Selected text:
** Start **
We also emphasize that we continue to coordinate with rebel factions to take appropriate steps to protect civilians and deter the regime from committing more crimes.
We call upon our friendly countries to support them and to bring the perpetrators of the massacres in Ghouta, Douma, Idlib, Zabadani, Wadi Barada and all areas of Syria to the International Criminal Court.
We also call upon the international community, specifically Russia, the United States, the Organization of Islamic Cooperation and the Arab League to assume their responsibilities towards the Syrian people who have been slaughtered for nearly five years amid international silence that amounts to acceptance of these crimes.
Mercy to our fallen heroes.
Victory is for a revolution and glory for the defenders of freedom and the dignity of Syria.
The award-winning Syrian writer and analyst Yassin al-Haj Saleh wrote this letter two years ago
Help Syria now. Tomorrow it may be too late
By Yassin al-Haj Saleh
Wednesday 10 July 2013 04.00 EDT
A Russian S-300 anti-aircraft missile system. Moscow has a contract for the delivery of the S-300s to Syria. ‘Everything will be different in post-Assad Syria but worse is to watch Syrians getting killed by Russian arms.’ Photograph: Str/AP
An open letter to friends and leaders of public opinion in the west: current policy is short-sighted and inhumane
Dear friends,
Three months ago, I left the city of Damascus, where life had become too oppressive, to go to the “liberated” area of East Ghouta. An area that had 2 million inhabitants before the uprising, East Ghouta is now populated by only around one million. It was a base from which the rebels headed towards the capital, but is now completely besieged by the regime’s forces due to renewed support from Russia and Iran, and the arrival of Iran-sponsored Iraqi and Lebanese militias. During the past three months, I have personally witnessed the staggering lack of arms, ammunition, and even food for the fighters. Many of them would get two meals a day at most, and their situation would have been immeasurably worse had they not been local residents, protecting their own towns and families, and living off their own kin.
** End **
Data records:
** Start **
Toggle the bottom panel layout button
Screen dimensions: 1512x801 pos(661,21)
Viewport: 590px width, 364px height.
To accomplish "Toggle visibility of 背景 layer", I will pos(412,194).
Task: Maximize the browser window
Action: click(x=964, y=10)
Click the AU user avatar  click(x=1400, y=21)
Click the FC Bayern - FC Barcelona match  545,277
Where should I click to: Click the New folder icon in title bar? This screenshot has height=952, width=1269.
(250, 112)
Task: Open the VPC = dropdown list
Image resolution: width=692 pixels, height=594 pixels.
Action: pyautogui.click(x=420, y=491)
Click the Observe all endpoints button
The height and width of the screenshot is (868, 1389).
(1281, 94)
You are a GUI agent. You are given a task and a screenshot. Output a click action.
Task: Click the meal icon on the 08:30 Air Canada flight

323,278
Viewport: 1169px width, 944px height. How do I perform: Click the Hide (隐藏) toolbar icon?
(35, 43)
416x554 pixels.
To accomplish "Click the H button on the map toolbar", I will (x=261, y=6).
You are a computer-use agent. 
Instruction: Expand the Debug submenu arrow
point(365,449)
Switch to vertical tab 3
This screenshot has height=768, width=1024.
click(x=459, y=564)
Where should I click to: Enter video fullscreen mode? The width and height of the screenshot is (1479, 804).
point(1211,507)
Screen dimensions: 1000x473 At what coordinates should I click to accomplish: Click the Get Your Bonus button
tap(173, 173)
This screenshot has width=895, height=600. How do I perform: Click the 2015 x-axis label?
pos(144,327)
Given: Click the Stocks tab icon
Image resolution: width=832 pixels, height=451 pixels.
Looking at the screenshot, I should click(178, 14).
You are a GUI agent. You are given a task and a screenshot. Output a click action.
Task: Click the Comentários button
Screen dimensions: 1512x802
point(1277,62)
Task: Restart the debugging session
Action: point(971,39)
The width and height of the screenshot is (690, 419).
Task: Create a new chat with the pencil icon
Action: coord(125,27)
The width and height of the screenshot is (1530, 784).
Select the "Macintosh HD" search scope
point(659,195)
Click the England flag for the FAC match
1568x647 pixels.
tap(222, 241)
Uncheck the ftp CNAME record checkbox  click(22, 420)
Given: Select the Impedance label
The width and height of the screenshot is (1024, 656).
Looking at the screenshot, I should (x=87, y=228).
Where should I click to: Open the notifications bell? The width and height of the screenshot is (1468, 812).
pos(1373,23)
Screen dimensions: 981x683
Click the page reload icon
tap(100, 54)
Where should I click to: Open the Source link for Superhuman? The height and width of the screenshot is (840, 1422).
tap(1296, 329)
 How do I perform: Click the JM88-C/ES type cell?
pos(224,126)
** End **
Short task 1: From the text on Syria, list the areas named as sites of massacres whose perpetrators should be brought to the International Criminal Court.
Short task 2: Convert the stretch of the listing from the line containing "Viewport: 590px width, 364px height." through the line containing "Action: coord(125,27)" into a numbered list, omitting blank lines.

Right answer 1: Ghouta, Douma, Idlib, Zabadani, Wadi Barada

Right answer 2:
1. Viewport: 590px width, 364px height.
2. To accomplish "Toggle visibility of 背景 layer", I will pos(412,194).
3. Task: Maximize the browser window
4. Action: click(x=964, y=10)
5. Click the AU user avatar  click(x=1400, y=21)
6. Click the FC Bayern - FC Barcelona match  545,277
7. Where should I click to: Click the New folder icon in title bar? This screenshot has height=952, width=1269.
8. (250, 112)
9. Task: Open the VPC = dropdown list
10. Image resolution: width=692 pixels, height=594 pixels.
11. Action: pyautogui.click(x=420, y=491)
12. Click the Observe all endpoints button
13. The height and width of the screenshot is (868, 1389).
14. (1281, 94)
15. You are a GUI agent. You are given a task and a screenshot. Output a click action.
16. Task: Click the meal icon on the 08:30 Air Canada flight
17. 323,278
18. Viewport: 1169px width, 944px height. How do I perform: Click the Hide (隐藏) toolbar icon?
19. (35, 43)
20. 416x554 pixels.
21. To accomplish "Click the H button on the map toolbar", I will (x=261, y=6).
22. You are a computer-use agent. 
23. Instruction: Expand the Debug submenu arrow
24. point(365,449)
25. Switch to vertical tab 3
26. This screenshot has height=768, width=1024.
27. click(x=459, y=564)
28. Where should I click to: Enter video fullscreen mode? The width and height of the screenshot is (1479, 804).
29. point(1211,507)
30. Screen dimensions: 1000x473 At what coordinates should I click to accomplish: Click the Get Your Bonus button
31. tap(173, 173)
32. This screenshot has width=895, height=600. How do I perform: Click the 2015 x-axis label?
33. pos(144,327)
34. Given: Click the Stocks tab icon
35. Image resolution: width=832 pixels, height=451 pixels.
36. Looking at the screenshot, I should click(178, 14).
37. You are a GUI agent. You are given a task and a screenshot. Output a click action.
38. Task: Click the Comentários button
39. Screen dimensions: 1512x802
40. point(1277,62)
41. Task: Restart the debugging session
42. Action: point(971,39)
43. The width and height of the screenshot is (690, 419).
44. Task: Create a new chat with the pencil icon
45. Action: coord(125,27)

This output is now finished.